Ночь не была тяжёлой. Под утро заснул.
Снился родительский дом. Разговаривал с отцом, сидя в его кабинете на кожаном диване.
— Люди обмельчали. Они лишены веры в Бога, — вещал тот.
— Отец, теперь многие далеки от Него, уверовав в такового в себе. Не нуждаются в снисхождении благодати.
— Что заменила им вера в свою «святость»? Теперь у них нет ни желания, ни возможности развиваться. Любой бизнес в России уничтожен. Крестьянство приведено насильно в колхозы. На что осталось надеяться простому человеку? Только на достижение одной общей цели — мирового интернационала, когда все равны. Но, это не стимул, и работает лишь до тех пор, пока не сталкивается с угрозой смерти. Далее срабатывает инстинкт, который не в состоянии остановить никакой героизм. Он заканчивается моментально, окончательно и бесповоротно. Там же, где и желание пожертвовать собой ради эфемерной, не от Бога цели.
— Хочешь сказать, не способны победить в войне?
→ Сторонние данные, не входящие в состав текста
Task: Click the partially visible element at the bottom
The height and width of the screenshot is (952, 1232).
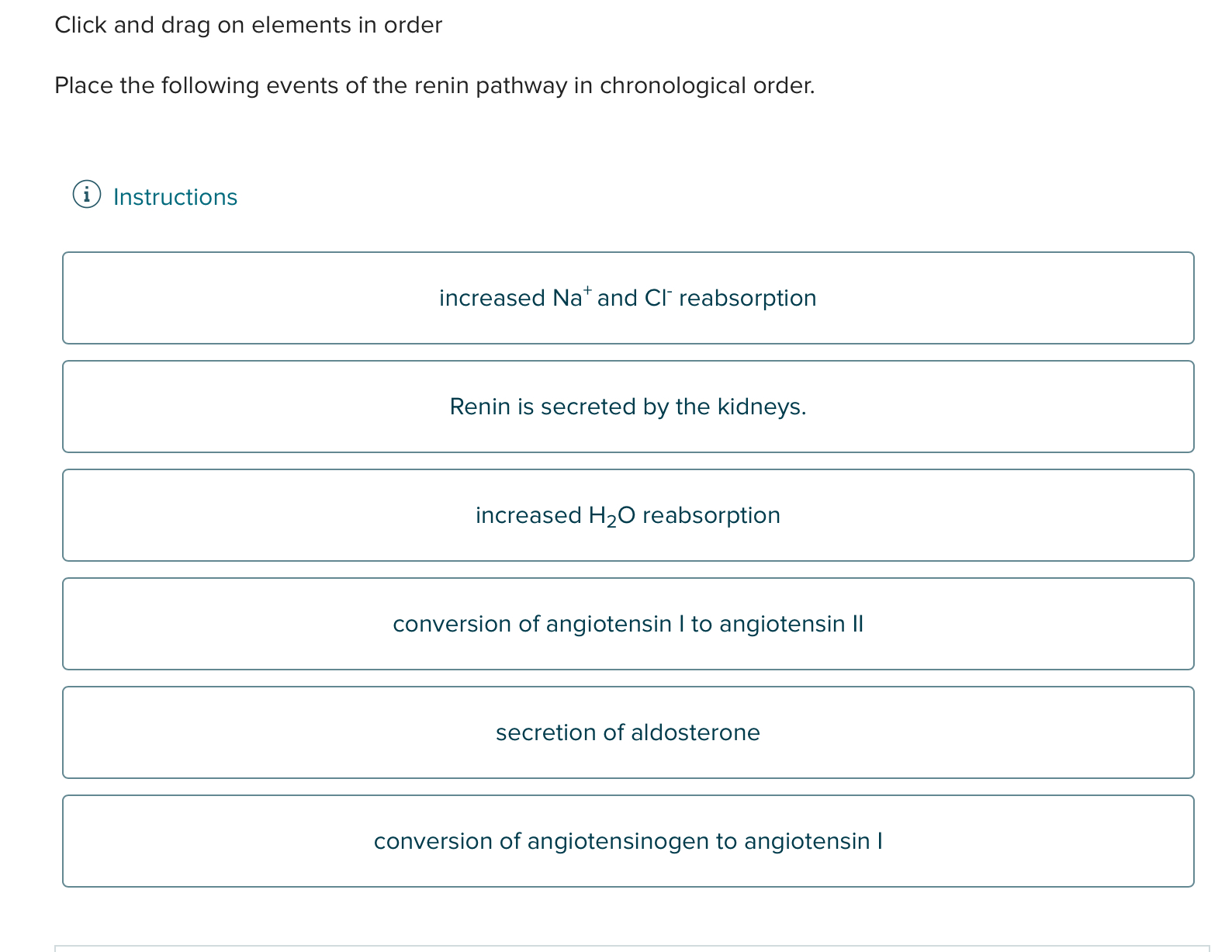Action: (628, 947)
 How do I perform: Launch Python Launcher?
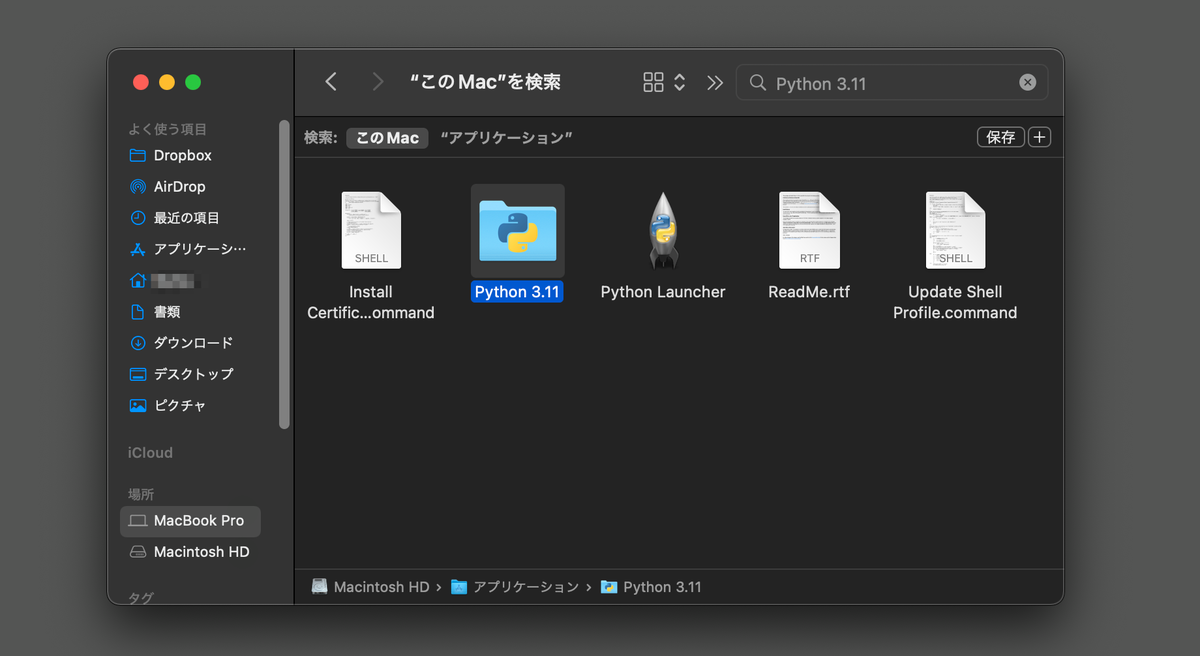[663, 230]
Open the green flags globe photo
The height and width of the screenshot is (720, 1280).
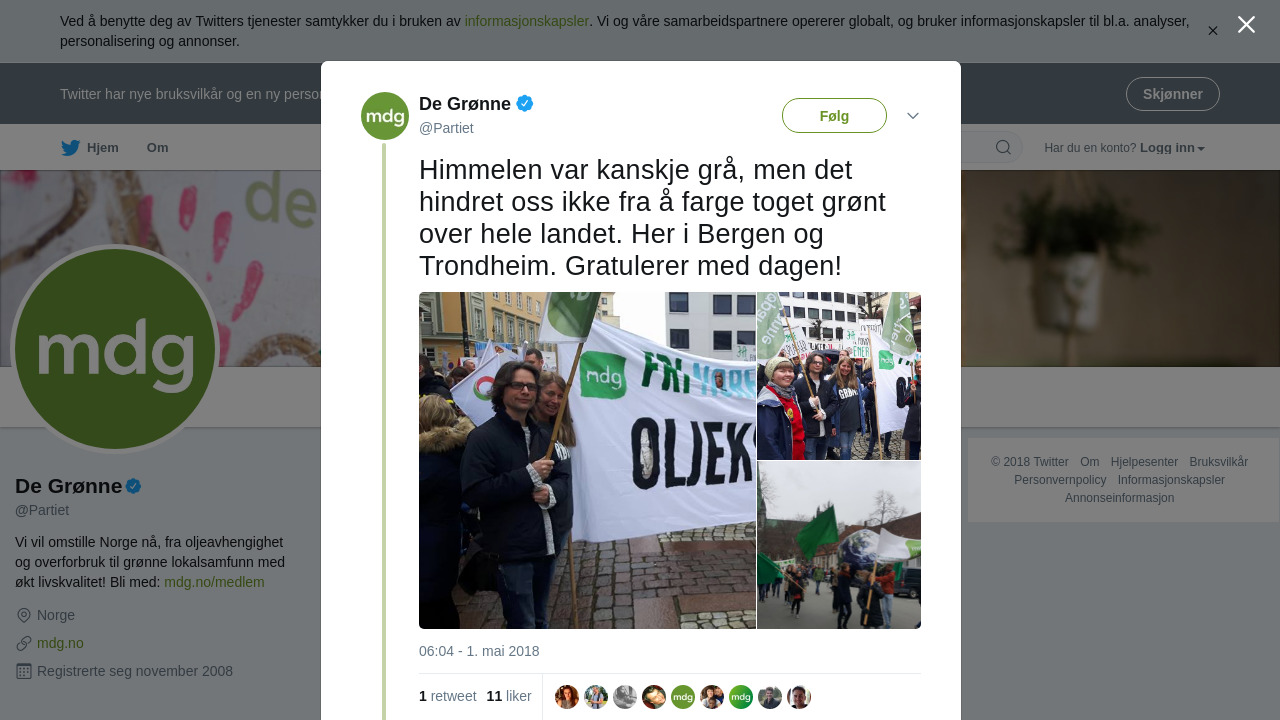pos(839,545)
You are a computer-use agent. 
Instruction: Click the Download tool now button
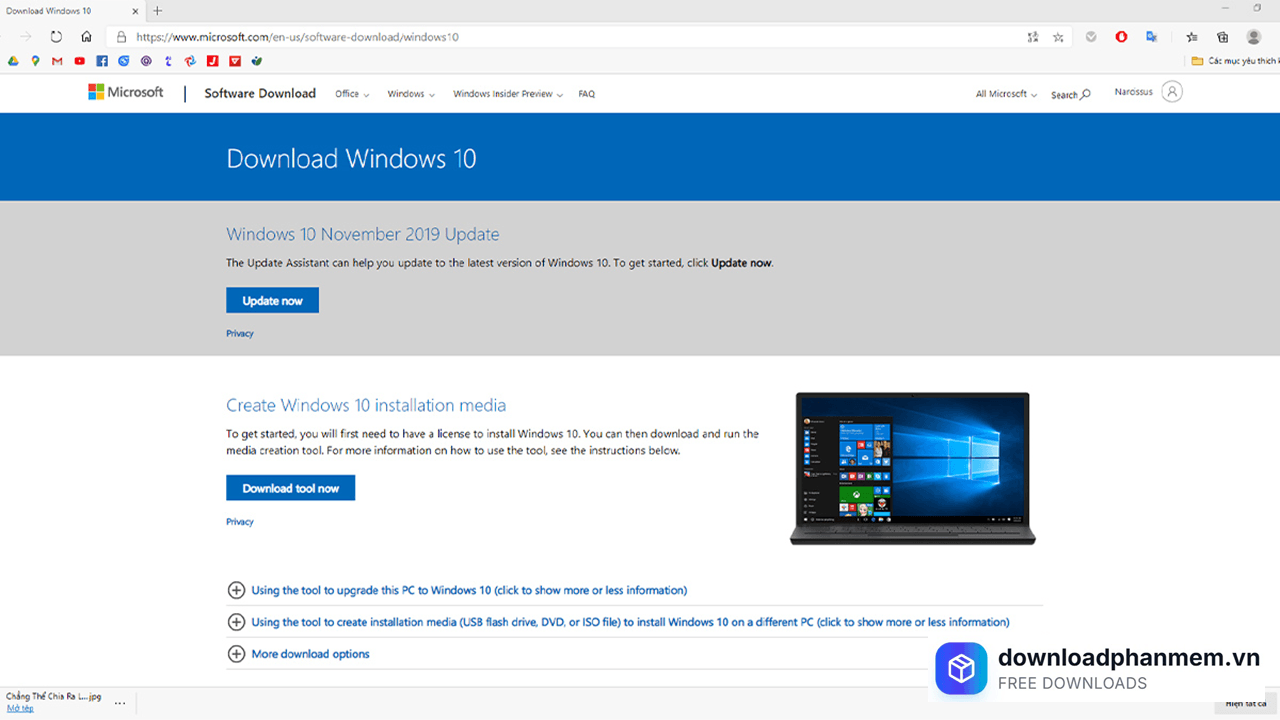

— Да. Если та за чужие территории. Но Россия лишена законной власти. Она в плену. И никому из соседей не позволит оставаться независимыми.
При тоталитаризме правитель перестаёт чувствовать настрой народа, отдаляясь от него вынужден полагаться лишь на своё ложное мнение о реальной ситуации, уничтожая инакомыслящих. Когда же общество свободно, может влиять на принятие решений правительством заявляя о недостатках, или перегибах, тем самым давая возможность ориентироваться по нему.
В полузабытьи, открыл глаза.
Показалось, спал так крепко, что еле вернулся из страны грёз. Но, почему же общался с отцом на темы, что не мог тот знать, уйдя из жизни далеко до революции? Да ведь это же всего лишь сон. И диалог. показавшийся реальным, теперь превращался в предутреннее сновидение.
Отец вспомнился ему этой ночью. Наверно нужен был для того, чтоб лучше связать мысли о прошлом с настоящим. То, о чём писал, думал, проявилось в виде этого сна. Но, не случайно именно с отцом общался сейчас. Из той, несуществующей для людей живых жизни разговаривал с ним, тем самым подтверждая правильность попытки Якова провести некую аналогию с Петровскими завоеваниями и нынешней политикой СССР.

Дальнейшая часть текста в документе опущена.